上記が一般的なビール造りの工程になるのですが、生ビールの秘密について知るためには、7つ目の「ろ過・熱処理」という工程がポイントになります。
7つ目の工程で熱処理が行われたビールを「熱処理ビール」と呼び、熱処理が行われないビールを「生ビール」と呼んでいるのです。
つまり生ビールとは、ビール造りの工程で熱処理が行われていないビールのことなのです。

熱処理を行う理由とは?

熱処理を行う理由には、大きく2つのことがあります。
1つ目は酵母の働きを止めること、2つ目は醸造の工程で混入した雑菌の活動を可能な範囲で止めることです。
熱処理は50~60℃程度の比較的低い温度で行われ、以前であればビールを美味しくするためには欠かせない工程でした。現在では醸造技術の発展により、ろ過によって酵母を除去することが可能となったため、ほとんどすべてのビールが「生ビール」なのです。

生ビールと熱処理ビール、飲み比べしてみよう!

現在では販売されているほとんどのビールが生ビールとなっているのですが、中にはスーパーなどで購入できる熱処理ビールも存在しています。
例えばサッポロラガー、キリンクラシックラガー、アサヒスタウトが熱処理ビールとして現在でも販売されています。
生ビールと熱処理ビールでは風味や味に大きな違いがあるため、飲み比べしたことがない人はぜひやってみてください。

黒ビールが黒いのはどうして?

黒ビールを好んで飲むという方もたくさんいることでしょう。そんな方でも黒ビールが黒い理由についてはよく知らないものです。黒ビールが黒いのはどうしてなのでしょうか?

黒ビールが黒い秘密

黒ビールが黒い理由について知るためには、ビールの原料について知っておかなければいけません。ビールの主原料は、麦芽(モルト)、ホップ、水、酵母の4つなのですが、中でも麦芽はビールの味、香り、色の決め手となる重要な原料です。
すでにわかっている方もいるかもしれませんが、黒ビールが黒い理由は「麦芽」にあるのです。
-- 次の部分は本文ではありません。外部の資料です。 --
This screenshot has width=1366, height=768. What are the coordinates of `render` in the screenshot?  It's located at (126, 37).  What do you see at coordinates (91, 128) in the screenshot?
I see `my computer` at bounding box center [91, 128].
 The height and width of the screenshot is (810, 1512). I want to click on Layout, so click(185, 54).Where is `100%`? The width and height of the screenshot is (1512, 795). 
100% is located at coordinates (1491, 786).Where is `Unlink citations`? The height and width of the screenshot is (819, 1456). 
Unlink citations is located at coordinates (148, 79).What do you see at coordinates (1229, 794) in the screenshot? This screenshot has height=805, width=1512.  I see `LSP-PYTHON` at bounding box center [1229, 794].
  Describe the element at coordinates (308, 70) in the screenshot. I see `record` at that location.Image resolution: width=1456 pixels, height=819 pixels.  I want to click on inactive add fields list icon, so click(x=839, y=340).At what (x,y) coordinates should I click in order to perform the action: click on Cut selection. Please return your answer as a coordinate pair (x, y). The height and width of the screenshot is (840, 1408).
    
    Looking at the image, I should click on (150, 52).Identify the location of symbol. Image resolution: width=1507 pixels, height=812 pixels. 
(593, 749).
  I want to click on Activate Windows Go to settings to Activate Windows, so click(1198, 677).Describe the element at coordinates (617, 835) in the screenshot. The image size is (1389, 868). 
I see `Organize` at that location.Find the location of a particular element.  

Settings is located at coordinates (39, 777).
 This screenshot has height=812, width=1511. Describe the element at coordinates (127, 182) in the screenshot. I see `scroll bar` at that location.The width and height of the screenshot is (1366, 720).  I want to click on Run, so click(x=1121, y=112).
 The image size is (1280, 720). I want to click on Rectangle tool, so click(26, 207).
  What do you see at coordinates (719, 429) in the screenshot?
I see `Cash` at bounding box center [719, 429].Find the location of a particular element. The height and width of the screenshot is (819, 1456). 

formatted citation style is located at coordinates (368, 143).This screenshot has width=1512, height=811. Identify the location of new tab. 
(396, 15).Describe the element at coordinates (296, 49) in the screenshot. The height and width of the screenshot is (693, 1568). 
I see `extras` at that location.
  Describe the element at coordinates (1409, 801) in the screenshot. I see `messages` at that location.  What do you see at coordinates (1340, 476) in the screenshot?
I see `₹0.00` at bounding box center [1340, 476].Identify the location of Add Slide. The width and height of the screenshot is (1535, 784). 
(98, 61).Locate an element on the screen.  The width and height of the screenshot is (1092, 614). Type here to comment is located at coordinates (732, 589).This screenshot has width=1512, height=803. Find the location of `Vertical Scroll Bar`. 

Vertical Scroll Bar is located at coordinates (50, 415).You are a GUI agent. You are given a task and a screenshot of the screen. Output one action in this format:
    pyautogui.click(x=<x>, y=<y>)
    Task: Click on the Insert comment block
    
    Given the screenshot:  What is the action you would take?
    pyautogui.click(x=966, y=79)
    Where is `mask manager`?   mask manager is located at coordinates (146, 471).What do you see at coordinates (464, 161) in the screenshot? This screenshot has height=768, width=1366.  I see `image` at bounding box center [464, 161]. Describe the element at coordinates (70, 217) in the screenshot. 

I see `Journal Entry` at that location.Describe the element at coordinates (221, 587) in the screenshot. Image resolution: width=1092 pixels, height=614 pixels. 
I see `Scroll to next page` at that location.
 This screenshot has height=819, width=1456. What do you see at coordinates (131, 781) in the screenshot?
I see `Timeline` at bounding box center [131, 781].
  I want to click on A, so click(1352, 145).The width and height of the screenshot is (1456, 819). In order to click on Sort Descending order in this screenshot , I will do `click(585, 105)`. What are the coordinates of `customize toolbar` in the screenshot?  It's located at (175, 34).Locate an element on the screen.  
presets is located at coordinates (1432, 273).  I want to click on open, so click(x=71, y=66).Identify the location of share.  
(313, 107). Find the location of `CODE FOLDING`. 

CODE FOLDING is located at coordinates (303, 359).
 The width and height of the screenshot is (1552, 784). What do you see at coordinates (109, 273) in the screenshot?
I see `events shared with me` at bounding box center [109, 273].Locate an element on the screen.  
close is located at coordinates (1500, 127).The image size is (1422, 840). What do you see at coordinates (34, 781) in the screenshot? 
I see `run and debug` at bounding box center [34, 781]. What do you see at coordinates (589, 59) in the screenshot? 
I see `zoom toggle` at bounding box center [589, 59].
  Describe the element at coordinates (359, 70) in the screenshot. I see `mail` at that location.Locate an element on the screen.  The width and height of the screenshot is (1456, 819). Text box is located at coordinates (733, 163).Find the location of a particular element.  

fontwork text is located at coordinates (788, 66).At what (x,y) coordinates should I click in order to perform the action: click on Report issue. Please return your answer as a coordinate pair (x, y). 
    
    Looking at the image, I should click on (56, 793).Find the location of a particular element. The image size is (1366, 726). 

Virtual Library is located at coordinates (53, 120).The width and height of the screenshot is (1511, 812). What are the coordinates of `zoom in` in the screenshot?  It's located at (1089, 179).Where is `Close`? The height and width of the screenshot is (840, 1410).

麦芽を作る工程のことを「製麦」と言います。製麦には以下の2つの工程があります。
・焙そう
芽が生えた麦芽を80℃前後の熱風で乾かし、麦芽の成長を止める作業です。この作業のみでできた麦芽は「淡色麦芽」と呼ばれ、ビールのベースとなります。
・焙煎
100℃以上の高い温度で麦芽を焦がす作業です。この作業でできる麦芽を「濃色麦芽」と呼びます。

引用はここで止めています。